A largely unspoilt peninsula and gateway to the island of Korcula, Peljesac is among Croatia’s most famous wine countries. Take a guided tour of this protected region to taste its most famous red wines known as Dingac and Postup. Many trips include a stop in the medieval city of Ston, known for its delicious oysters.
Split is the largest city on the Dalmatian Coast and fizzes with modern-day energy. Explore the city’s origins via its winding medieval alleyways and 3rd Century Diocletian’s Palace, a former Roman Emperor’s home. The Riva Promenade unveils a fabulous café scene and the Marjan Forest Park is a tranquil oasis.
Zadar is a trendy city with intriguing art installations, top-notch seafood restaurants and a popular festival scene on nearby Pag.
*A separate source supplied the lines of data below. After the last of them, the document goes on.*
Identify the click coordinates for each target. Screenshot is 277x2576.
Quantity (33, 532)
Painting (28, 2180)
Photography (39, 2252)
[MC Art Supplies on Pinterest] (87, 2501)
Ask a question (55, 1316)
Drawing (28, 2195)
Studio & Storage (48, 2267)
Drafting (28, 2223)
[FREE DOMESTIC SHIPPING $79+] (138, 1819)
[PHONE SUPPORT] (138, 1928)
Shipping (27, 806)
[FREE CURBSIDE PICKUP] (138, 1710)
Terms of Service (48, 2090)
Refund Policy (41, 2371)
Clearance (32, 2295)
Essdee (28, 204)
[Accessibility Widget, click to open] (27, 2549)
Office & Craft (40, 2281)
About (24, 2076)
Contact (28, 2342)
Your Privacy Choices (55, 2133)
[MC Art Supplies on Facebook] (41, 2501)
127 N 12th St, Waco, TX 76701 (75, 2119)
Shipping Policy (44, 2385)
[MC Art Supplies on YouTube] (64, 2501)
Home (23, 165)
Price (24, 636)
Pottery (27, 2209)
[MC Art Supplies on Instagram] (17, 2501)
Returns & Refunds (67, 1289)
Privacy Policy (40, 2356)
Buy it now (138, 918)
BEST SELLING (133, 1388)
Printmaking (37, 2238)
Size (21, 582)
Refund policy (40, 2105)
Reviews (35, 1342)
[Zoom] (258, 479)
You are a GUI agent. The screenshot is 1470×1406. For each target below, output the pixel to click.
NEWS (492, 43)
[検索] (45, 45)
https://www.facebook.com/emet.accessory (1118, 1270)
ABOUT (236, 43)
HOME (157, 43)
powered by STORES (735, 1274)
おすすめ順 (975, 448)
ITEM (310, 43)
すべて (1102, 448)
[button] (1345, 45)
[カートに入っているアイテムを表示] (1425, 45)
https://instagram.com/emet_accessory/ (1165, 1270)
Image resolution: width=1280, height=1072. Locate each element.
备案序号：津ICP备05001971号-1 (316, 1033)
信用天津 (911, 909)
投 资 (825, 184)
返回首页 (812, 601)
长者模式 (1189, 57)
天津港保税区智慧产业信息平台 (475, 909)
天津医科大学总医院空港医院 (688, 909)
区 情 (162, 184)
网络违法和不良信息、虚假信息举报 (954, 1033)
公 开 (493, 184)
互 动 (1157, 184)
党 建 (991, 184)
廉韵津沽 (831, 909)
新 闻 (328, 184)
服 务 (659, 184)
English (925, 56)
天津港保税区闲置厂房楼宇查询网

Explore its Medieval churches, Roman forum and the Venetian tower and don’t miss the ‘musical’ Sea Organ steps and the Monument of the Sun, a circular ‘dancefloor’ that reflects the sunset.
Known for its Michelin-starred restaurant Pelegrini, this fort city is also packed with historical monuments and charming squares. Its 15th-Century Cathedral of St Jacob featured in Game of Thrones and the St Lawrence Monastery is known for its ornate gardens. Three of the city’s four forts (one host’s open-air cinema nights) can be explored on foot and the Krka Waterfalls National Park and Kornati Islands are easily accessed from here.